关键词:人参皂苷Rg1;脓毒症;miR-30e-5p;肠损伤;炎症反应;肠道屏障功能;肠黏膜上皮细胞;大鼠
Abstract:
Objective: To investigate the mechanism of ginsenoside Rg1 in alleviating sepsis-associated intestinal injury by regulating miR-30e-5p. Methods: Lipopolysaccharide (LPS)-induced intestinal mucosal epithelial cell (MEC) sepsis in vitro model and cecal ligation and puncture (CLP)-induced sepsis rat model were established.
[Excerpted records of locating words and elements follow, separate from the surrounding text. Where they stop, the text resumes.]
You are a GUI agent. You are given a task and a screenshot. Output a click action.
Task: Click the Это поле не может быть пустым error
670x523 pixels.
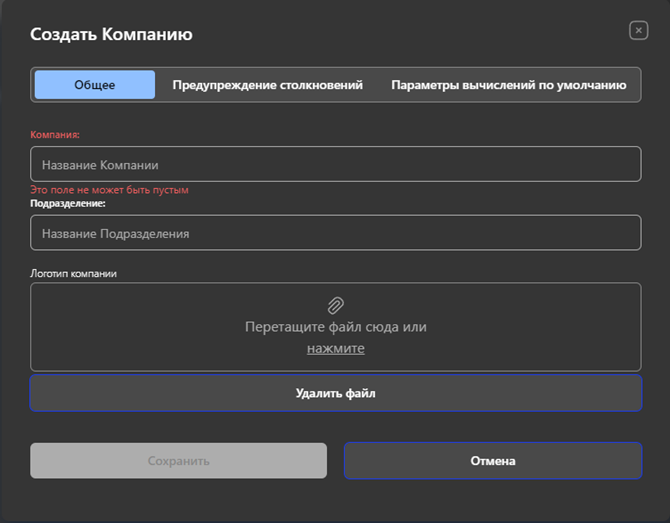pos(109,189)
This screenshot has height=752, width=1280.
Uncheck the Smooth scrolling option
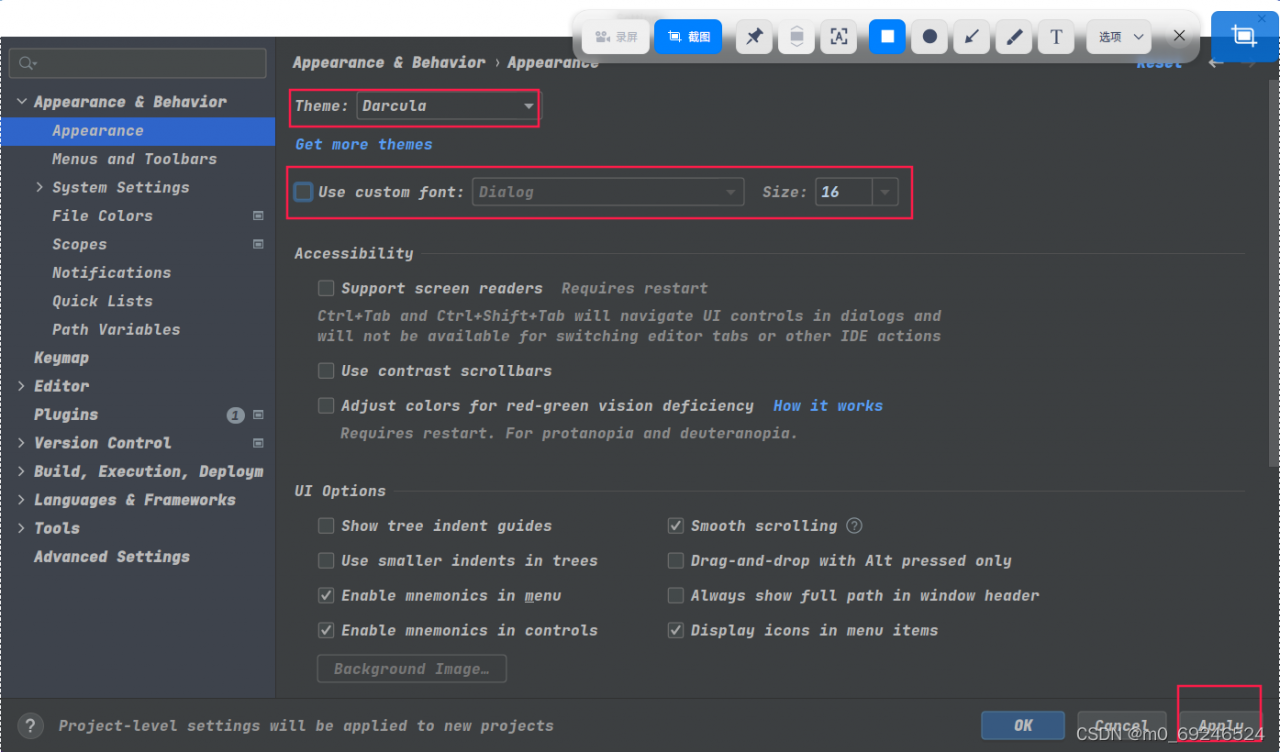[676, 526]
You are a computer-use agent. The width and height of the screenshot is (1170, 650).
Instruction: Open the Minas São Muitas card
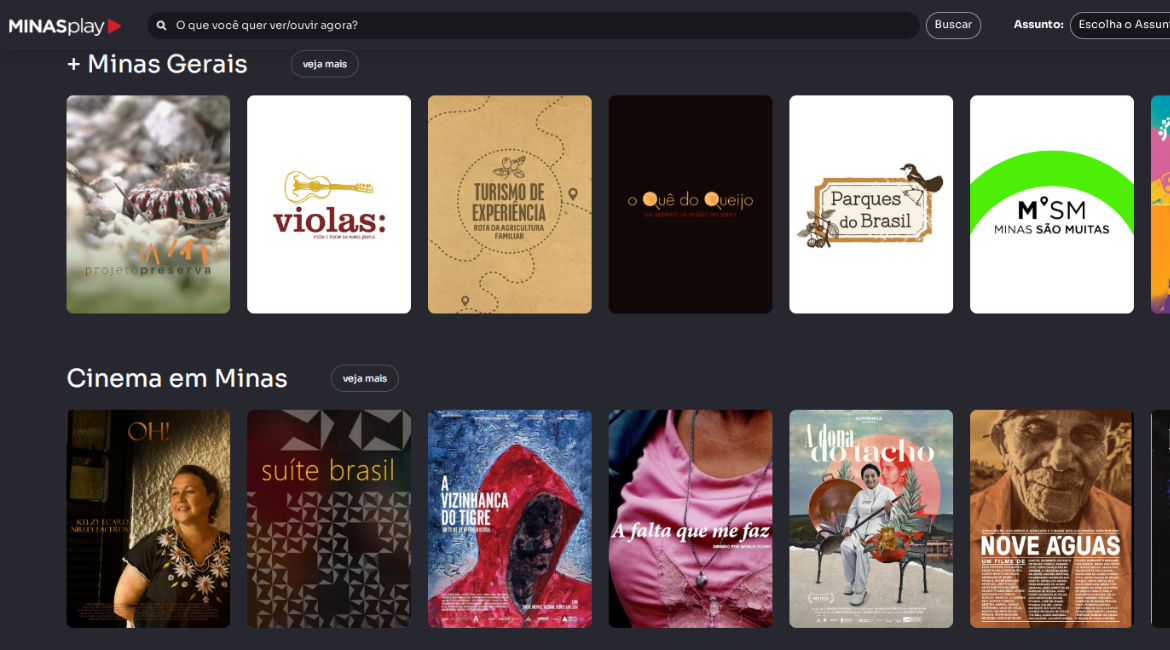[x=1052, y=204]
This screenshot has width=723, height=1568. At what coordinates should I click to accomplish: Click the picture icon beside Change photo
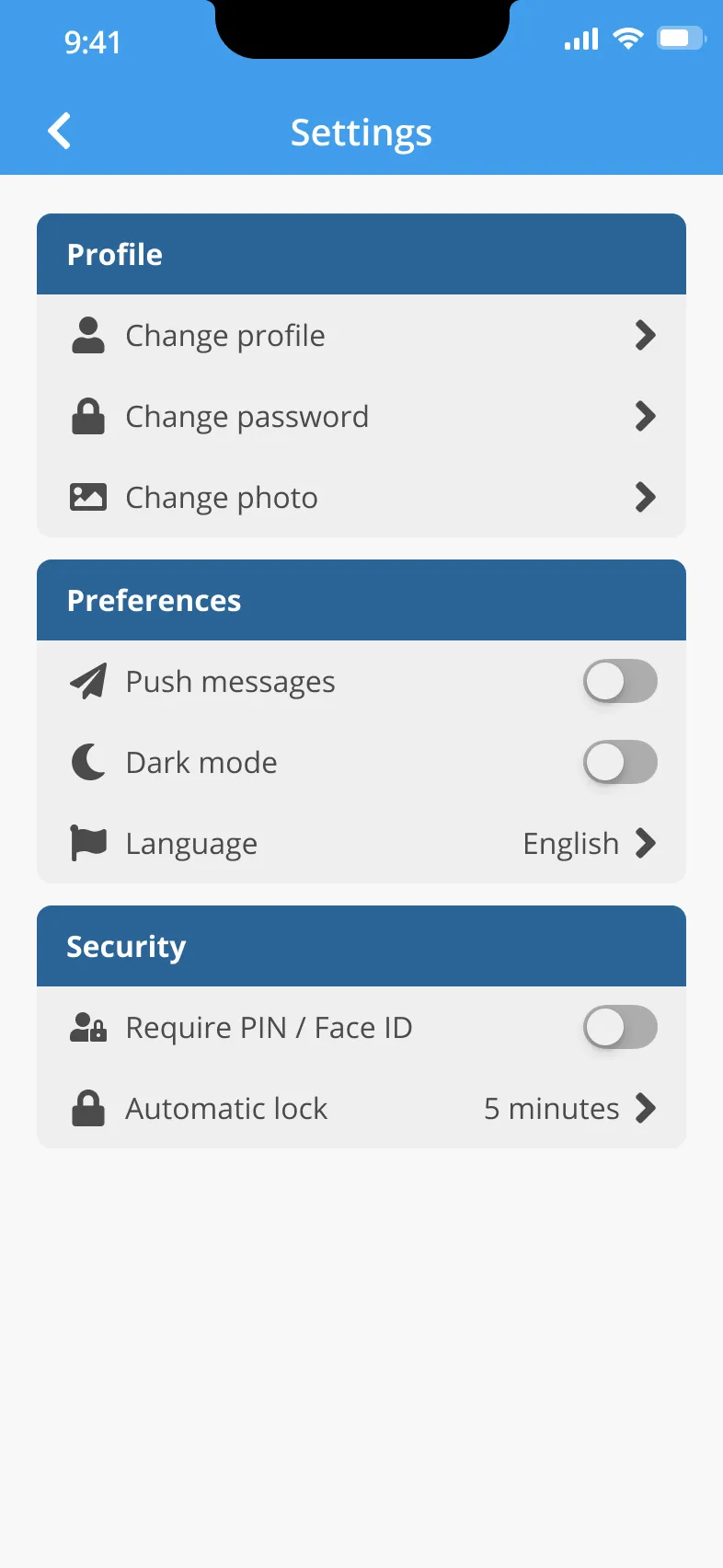88,497
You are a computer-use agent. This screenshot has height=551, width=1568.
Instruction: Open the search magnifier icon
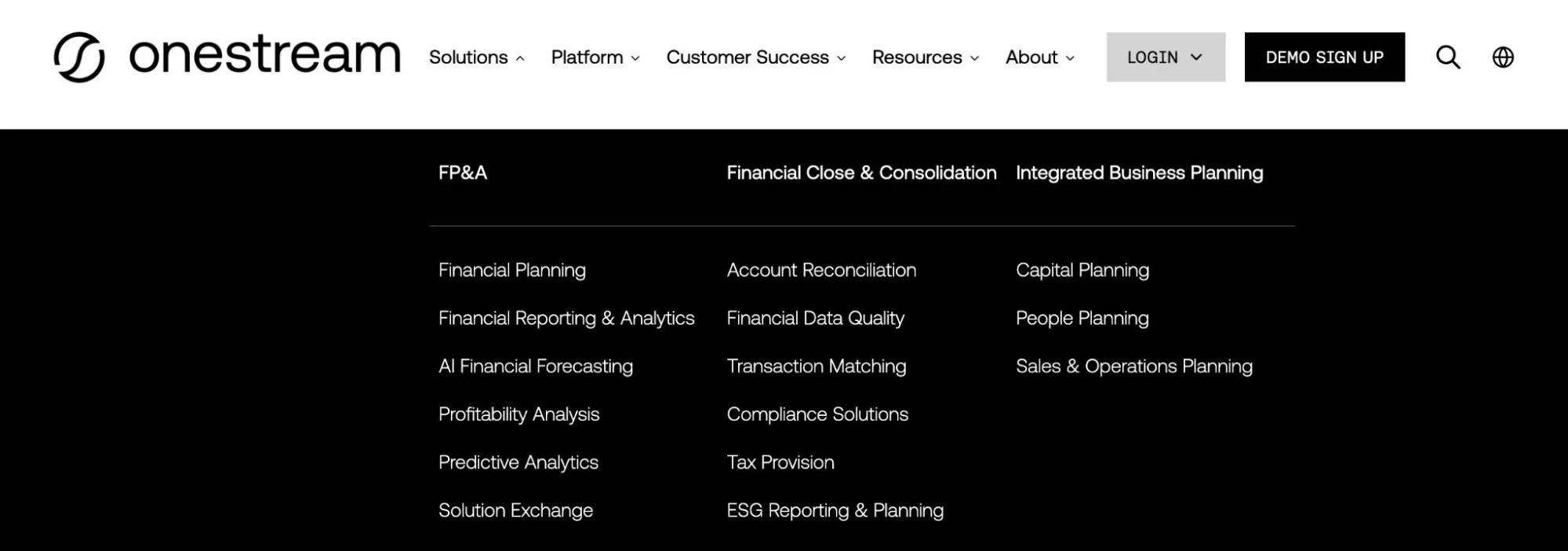click(x=1448, y=57)
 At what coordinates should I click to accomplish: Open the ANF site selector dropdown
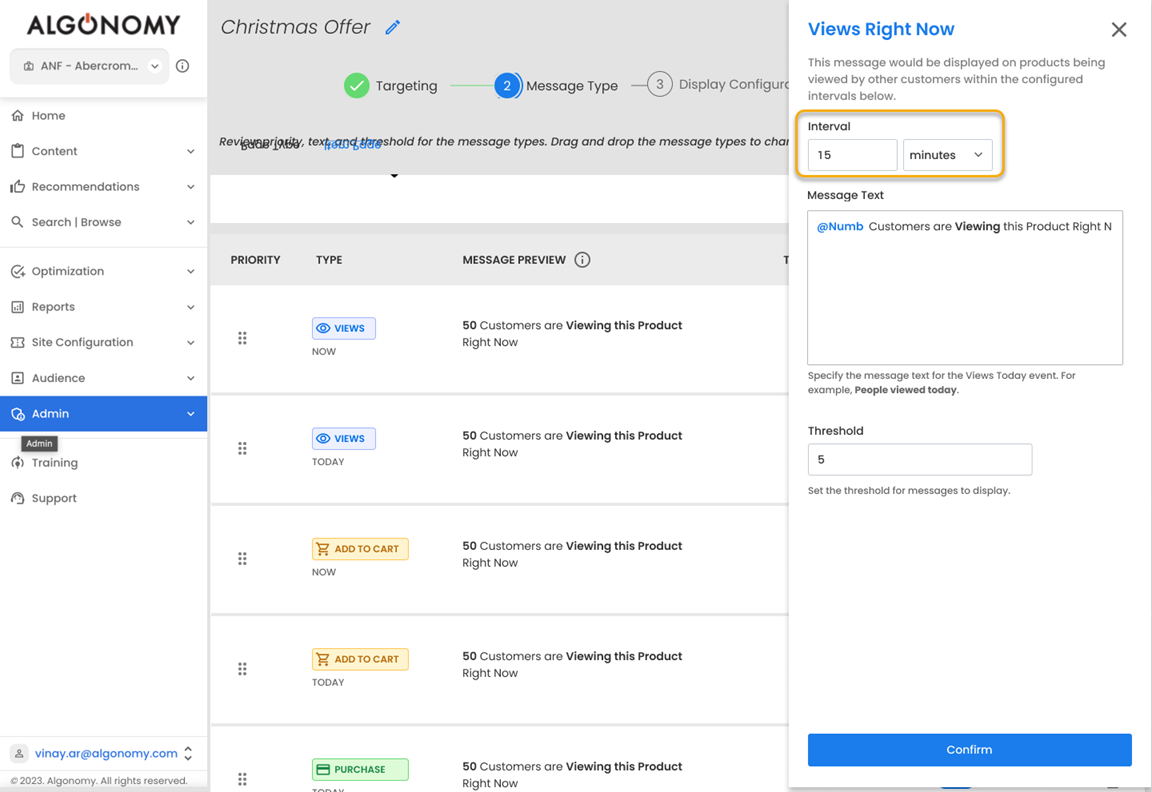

After ginsenoside Rg1 intervention, miR-30e-5p expression was detected. In the cellular model, MECs were transfected with miR-30e-5p inhibitor followed by ginsenoside Rg1 treatment (15, 30, and 60 μmol/L) for 48 h. Cell apoptosis was assessed by flow cytometry. IL-6, IL-1β, and TNF-α levels were quantified by enzyme linked immunosorbent assay (ELISA), and ZO-1 and Occludin protein expression was analyzed via Western blotting. In rats, AAV-miR-30e-5p inhibitor was injected, followed by ginsenoside Rg1 (30 mg/kg) via tail vein. Peripheral blood leukocytes and granulocyte subsets were measured by automated hematology analyzer. Serum inflammatory factors (IL-6, IL-1β, TNF-α) and intestinal barrier injury markers [endotoxin, diamine oxidase (DAO), lipopolysaccharide, and D-lactate] were assessed by ELISA. Small intestinal injury was observed via HE staining, and ZO-1 and Occludin expression was detected by immunohistochemistry. Results: The miR-30e-5p was downregulated in septic rat intestinal tissues and LPS-treated MECs (P<0.05), which was upregulated by ginsenoside Rg1 intervention in both models (P<0.05). Ginsenoside Rg1 inhibited LPS-induced MEC apoptosis (P<0.05), reduced pro-inflammatory cytokine (IL-6, IL-1β, TNF-α) levels (P<0.05), and restored ZO-1 and Occludin expression (P<0.05). miR-30e-5p knockdown partially reversed ginsenoside Rg1's protective effects (P<0.05). In rats, AAV-miR-30e-5p inhibitor attenuated Rg1-mediated improvements in intestinal injury, inflammation, bacterial translocation, and barrier function (P<0.05). Conclusion: Ginsenoside Rg1 can alleviate sepsis-induced intestinal epithelial apoptosis, systemic inflammation, and intestinal barrier dysfunction by up-regulating miR-30e-5p, involving regulation of tight junction protein expression and bacterial translocation suppression.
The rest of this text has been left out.